Cómo evitar que los calentadores infrarrojos del baño se conviertan en un peligro
Instalar lámparas de calefacción por infrarrojos en el baño requiere un equilibrio delicado. Existe vapor de agua y salpicaduras constantes, lo cual convierte el encapsulado de la lámpara en un conductor de electricidad. Si queremos una solución realmente segura, debemos prestar especial atención a la barrera que separa los cables eléctricos del exterior de la lámpara.
La lucha contra la humedad
No utilizamos materiales baratos para esto. Usamos cerámicas de alúmina de alta calidad o manguitos de cuarzo reforzado para aislar el elemento calefactor. ¿Por qué? Porque estos materiales no se agrietan ni fallan cuando las temperaturas son muy altas.
Pero la zona más peligrosa es donde los cables entran en la lámpara. Allí es donde puede ocurrir una fuga de corriente. Utilizamos compuestos de silicona y juntas IP65 para evitar que la humedad penetre. Si una gota de agua llega a un terminal eléctrico, el circuito se interrumpe… o peor aún. El objetivo es sellar esos puntos de conexión de tal manera que el agua no pueda entrar en absoluto.
Conexión a tierra y riesgo de descargas eléctricas
Un revestimiento de plástico no es suficiente para garantizar la seguridad. Construimos una conexión a tierra adecuada dentro del revestimiento metálico de la lámpara. De esta manera, cualquier corriente errante encuentra un camino fácil hacia la tierra, en lugar de pasar por el cuerpo humano.

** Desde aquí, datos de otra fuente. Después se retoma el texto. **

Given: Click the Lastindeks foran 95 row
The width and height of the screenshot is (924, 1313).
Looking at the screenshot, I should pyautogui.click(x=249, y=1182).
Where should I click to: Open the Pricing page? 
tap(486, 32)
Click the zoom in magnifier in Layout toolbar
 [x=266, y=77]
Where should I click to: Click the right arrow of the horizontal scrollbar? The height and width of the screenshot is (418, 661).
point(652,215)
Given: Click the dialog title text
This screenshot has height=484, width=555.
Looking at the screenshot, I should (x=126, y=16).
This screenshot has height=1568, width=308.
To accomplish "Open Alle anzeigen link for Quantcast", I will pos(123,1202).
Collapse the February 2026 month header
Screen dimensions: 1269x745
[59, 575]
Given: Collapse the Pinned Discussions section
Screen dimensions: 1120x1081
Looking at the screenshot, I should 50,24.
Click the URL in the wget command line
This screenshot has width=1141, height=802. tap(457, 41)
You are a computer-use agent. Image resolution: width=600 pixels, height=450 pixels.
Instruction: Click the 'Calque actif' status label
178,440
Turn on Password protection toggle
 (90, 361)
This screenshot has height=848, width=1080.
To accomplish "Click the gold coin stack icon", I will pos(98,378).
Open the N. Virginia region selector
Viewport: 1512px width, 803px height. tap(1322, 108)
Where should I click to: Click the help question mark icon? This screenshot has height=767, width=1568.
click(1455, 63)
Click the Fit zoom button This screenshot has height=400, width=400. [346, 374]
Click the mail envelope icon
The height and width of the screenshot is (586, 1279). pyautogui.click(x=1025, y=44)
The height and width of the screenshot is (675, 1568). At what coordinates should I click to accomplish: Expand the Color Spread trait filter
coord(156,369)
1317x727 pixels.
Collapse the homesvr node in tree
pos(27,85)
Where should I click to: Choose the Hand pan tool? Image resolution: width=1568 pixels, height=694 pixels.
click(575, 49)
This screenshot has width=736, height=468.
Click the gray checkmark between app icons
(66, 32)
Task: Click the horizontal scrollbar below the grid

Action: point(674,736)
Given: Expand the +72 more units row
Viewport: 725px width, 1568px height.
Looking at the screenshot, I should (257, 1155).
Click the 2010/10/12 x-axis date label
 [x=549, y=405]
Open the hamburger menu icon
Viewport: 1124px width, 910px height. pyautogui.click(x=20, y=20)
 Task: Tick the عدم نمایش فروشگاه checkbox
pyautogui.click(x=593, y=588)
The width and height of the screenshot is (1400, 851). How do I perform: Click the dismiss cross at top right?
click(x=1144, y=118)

Mantenemos la corriente de fuga muy baja: por debajo de 0,75 mA. Para asegurarnos de que todo funcione bien, sometemos cada unidad a pruebas con un probador de alta tensión de 1,5 kV. Es como una prueba de estrés para asegurar que el aislamiento no se rompa en caso de un sobrecorriente.
El problema: calor versus sellado
Los sellos herméticos son buenos para la seguridad, pero representan un problema para la transmisión del calor. Cuando se envuelve la lámpara con juntas impermeables y aislamiento grueso, en realidad se atrapa el calor alrededor de los cables. Si se utilizan cables de PVC estándar, estos se volverán frágiles y se derretirán en pocas horas. Es un desastre esperando suceder.
Por eso utilizamos cables hechos de PTFE o fibra de vidrio. Estos materiales pueden soportar altas temperaturas sin dañarse. Se trata de encontrar ese equilibrio perfecto: mantener fuera el agua, pero permitir que los componentes electrónicos funcionen correctamente.